Friday, September 09, 2005

The Presidential Peter Principle

Amazing, BushCorp is actually firing an incompetent employee.

I just wonder what award he'll be receiving.

Which brings to mind the question. Just how does a US administration, with all the resources this great nation can provide, still manage to do so many things so badly?

Sure, symptoms are easy to spot: the preference for faith over science, the preference for corporations over small business and labor, the Nixonian secrecy, the nearly psychotic inability to admit error.

But why?

I begin to agree with those that believe BushCorp's reliance of corporate style management is its greatest flaw. Because, although in theory corporate management allows for the best use of the best minds available, what it frequently results in is the promotion of those who are best at currying the boss's favor. And since BushCorp's "Board of Directors" is, in effect a largely inattentive electorate, and its stockholders can't dump their stock on any given day, even the usual corporate restraints are lacking.

So one gets thinking like this:

WASHINGTON - There's an intense damage-control debate at the White House over whether President Bush should name a Katrina relief czar, and the idea's backers are pushing former mayor Rudy Giuliani as a dream candidate.

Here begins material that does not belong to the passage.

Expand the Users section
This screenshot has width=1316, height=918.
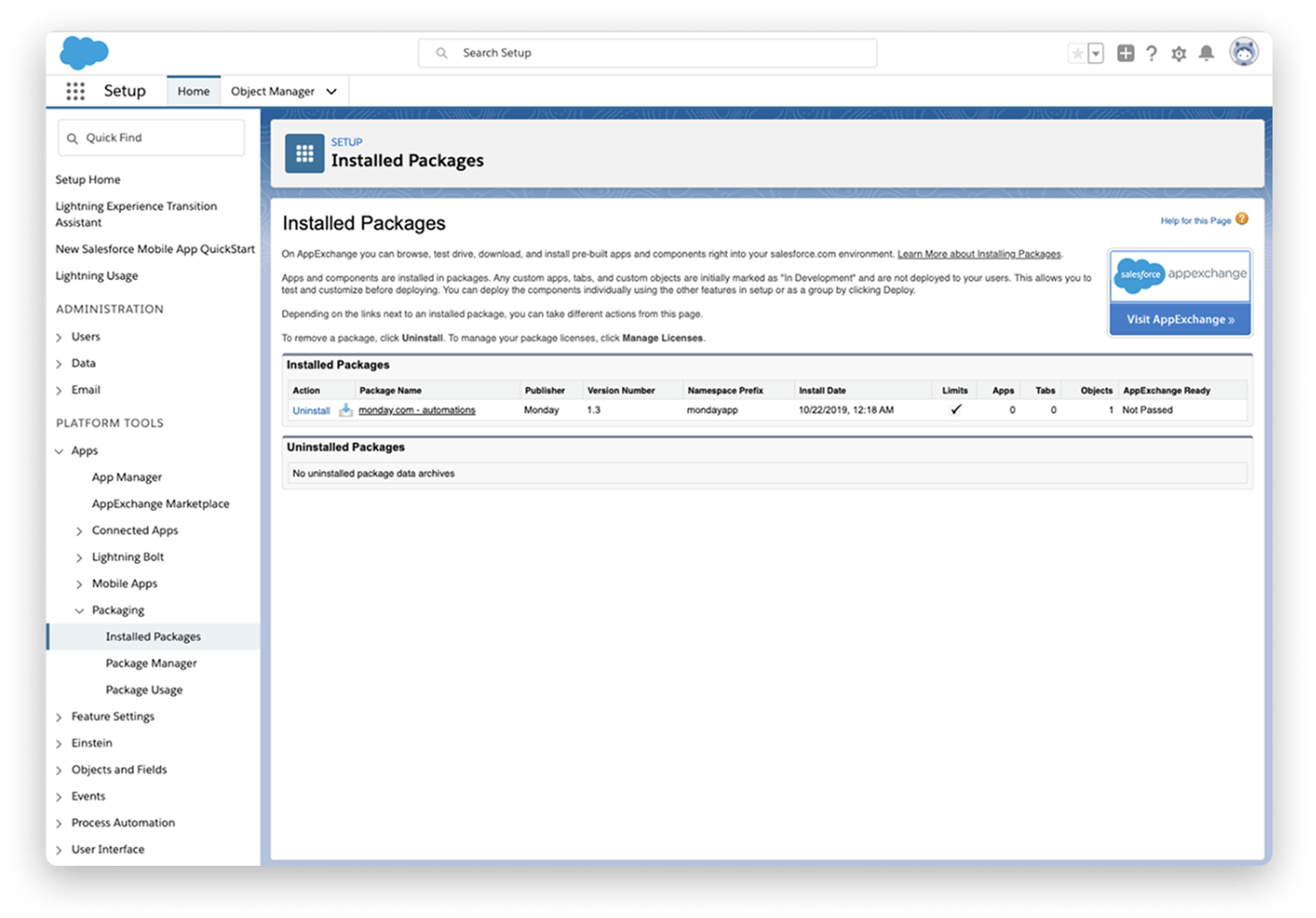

But some top Bush aides think a brand-name disaster boss like Giuliani, dubbed "America's Mayor" for his leadership after 9/11, or former secretary of state Colin Powell would remind Americans of the administration's sluggish initial response to the hurricane.

"You don't want someone overshadowing the President," said an official in the "ride it out" camp. "That leaves him looking weak." [Emphasis mine-CK]

Talk about taking the Peter Principle to the next level. Don't hire the competent, because it demonstrates Bush's own shortcomings.

So, the best leadership this administration can handle is limited to a not-too-bright, fake good ol' boy who likes to play dress-up (manly togs only of course), whose claims to "strong leadership" are bolstered by keeping those in sub-ordinate leadership positions around him even more incompetent than himself.

Michael Brown suddenly makes much more sense.